---------- SOURCE DOCUMENT
Linux OS bash Terminal (Tested on Debian 10)

Anaconda Environment:

1- For Graph Convolutional Neural Network:

- Python (Tested on 3.6.8)
- PyTorch (Tested on 1.8.0)

2- For Contextualized Graph Convolutional Neural Network

- Python (tested on 3.7.10)
- PyTorch (tested on 1.4.0)
- Cudatoolkit (tested on 9.2)

Implementation:

Open Linux OS terminal and go to project directory ../gcn-over-pruned-trees-wetlab/..
unzip dataset.zip file (Dataset after preprocessing)
First download and unzip GloVe vectors with:

chmod +x download.sh; ./download.sh

Then prepare vocabulary and initial word vectors with:

python prepare_vocab.py dataset/wetlab dataset/vocab --glove_dir dataset/glove

GCN Training and Evaluation
After creating the conda enviroment for GCN as above mentioned, run the command;

bash train_gcn.sh 0

Model checkpoints and logs will be saved to ./saved_models/00.

For evaluation on test set, run;

python eval.py saved_models/00 --dataset test

C-GCN Training and Evaluation
After creating the conda enviroment for C-GCN as above mentioned, run the command

bash train_cgcn.sh 1

Model checkpoints and logs will be saved to ./saved_models/01.
For evaluation on test set, run;

python eval.py saved_models/01 --dataset test
--------------------
▶ GOAL:
In the setup instructions, where are the model checkpoints and logs saved after C-GCN training?
---------- MATERIAL
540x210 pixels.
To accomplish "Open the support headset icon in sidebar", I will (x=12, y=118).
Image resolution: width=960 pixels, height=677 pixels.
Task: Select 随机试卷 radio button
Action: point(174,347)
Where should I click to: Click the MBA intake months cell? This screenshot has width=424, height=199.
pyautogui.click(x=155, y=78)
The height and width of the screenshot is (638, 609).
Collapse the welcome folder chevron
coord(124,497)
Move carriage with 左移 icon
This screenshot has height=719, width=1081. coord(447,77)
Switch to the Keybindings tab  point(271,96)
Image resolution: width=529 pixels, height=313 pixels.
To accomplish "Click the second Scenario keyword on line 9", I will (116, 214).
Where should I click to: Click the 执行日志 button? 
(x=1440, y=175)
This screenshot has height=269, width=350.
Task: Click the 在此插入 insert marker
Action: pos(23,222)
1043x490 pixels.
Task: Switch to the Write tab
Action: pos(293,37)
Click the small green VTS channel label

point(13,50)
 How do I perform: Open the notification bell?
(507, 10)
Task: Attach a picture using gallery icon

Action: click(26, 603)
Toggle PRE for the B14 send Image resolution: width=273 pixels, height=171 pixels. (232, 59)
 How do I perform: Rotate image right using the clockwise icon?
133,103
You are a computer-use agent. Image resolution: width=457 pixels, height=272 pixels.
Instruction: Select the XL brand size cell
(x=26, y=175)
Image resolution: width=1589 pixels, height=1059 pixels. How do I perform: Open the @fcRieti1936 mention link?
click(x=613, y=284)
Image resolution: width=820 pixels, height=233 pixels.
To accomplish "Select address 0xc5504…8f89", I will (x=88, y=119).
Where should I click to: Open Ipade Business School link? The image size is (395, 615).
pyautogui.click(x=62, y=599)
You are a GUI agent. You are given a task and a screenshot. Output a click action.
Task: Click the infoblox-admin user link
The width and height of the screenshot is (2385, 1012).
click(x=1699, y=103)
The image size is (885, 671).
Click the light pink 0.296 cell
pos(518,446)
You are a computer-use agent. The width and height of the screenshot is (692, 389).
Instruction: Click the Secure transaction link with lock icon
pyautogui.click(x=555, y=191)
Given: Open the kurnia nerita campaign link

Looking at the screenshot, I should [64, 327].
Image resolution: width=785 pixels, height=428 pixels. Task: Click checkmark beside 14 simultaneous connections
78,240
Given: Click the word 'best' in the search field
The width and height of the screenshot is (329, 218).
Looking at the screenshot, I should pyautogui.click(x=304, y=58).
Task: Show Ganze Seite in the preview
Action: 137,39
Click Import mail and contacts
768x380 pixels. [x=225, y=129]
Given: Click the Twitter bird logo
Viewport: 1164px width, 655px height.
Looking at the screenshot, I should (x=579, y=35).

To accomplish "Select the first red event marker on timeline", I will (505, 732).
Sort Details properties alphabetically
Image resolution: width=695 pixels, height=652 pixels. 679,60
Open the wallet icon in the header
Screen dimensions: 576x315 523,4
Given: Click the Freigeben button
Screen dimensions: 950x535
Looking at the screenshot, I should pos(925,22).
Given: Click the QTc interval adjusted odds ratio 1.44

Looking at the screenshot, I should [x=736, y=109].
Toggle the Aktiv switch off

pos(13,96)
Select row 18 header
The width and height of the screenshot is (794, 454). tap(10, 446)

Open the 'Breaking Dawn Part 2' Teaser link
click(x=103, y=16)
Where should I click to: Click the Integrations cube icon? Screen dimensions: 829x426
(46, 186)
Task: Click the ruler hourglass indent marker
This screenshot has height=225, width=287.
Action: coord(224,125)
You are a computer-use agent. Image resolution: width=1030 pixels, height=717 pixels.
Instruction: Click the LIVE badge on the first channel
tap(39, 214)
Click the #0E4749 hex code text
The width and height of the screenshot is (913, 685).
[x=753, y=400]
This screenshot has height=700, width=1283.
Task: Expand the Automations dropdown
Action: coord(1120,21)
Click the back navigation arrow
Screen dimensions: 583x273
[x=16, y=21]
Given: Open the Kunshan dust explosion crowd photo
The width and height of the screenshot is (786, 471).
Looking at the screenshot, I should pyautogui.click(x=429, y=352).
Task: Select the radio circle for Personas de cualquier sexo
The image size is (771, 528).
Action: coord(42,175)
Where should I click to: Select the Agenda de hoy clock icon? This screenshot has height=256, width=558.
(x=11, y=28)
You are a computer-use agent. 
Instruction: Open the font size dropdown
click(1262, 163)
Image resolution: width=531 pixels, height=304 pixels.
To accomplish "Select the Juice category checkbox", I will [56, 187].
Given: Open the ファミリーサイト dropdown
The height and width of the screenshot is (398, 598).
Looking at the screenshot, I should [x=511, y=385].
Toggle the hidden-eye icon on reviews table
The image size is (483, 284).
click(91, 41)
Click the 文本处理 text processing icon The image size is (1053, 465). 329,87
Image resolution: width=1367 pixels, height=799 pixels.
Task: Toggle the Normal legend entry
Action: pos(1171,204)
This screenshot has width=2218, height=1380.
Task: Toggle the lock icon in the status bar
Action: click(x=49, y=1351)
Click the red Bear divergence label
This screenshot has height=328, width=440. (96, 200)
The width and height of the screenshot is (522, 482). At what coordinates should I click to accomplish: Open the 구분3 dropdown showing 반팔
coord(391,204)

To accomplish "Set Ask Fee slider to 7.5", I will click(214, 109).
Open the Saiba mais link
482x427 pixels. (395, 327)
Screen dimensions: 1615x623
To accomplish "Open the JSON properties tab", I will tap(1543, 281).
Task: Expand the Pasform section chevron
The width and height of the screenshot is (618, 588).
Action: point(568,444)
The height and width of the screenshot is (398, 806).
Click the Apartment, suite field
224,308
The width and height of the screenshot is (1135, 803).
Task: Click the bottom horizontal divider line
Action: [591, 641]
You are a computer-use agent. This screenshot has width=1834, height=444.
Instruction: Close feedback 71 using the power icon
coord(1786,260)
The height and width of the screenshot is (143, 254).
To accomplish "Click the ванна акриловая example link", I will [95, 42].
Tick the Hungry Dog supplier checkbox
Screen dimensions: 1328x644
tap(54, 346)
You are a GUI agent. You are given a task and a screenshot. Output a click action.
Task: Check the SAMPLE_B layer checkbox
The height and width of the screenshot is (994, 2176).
--------------------
▶ REPLY TO THE EXERCISE:
They are saved to ./saved_models/01.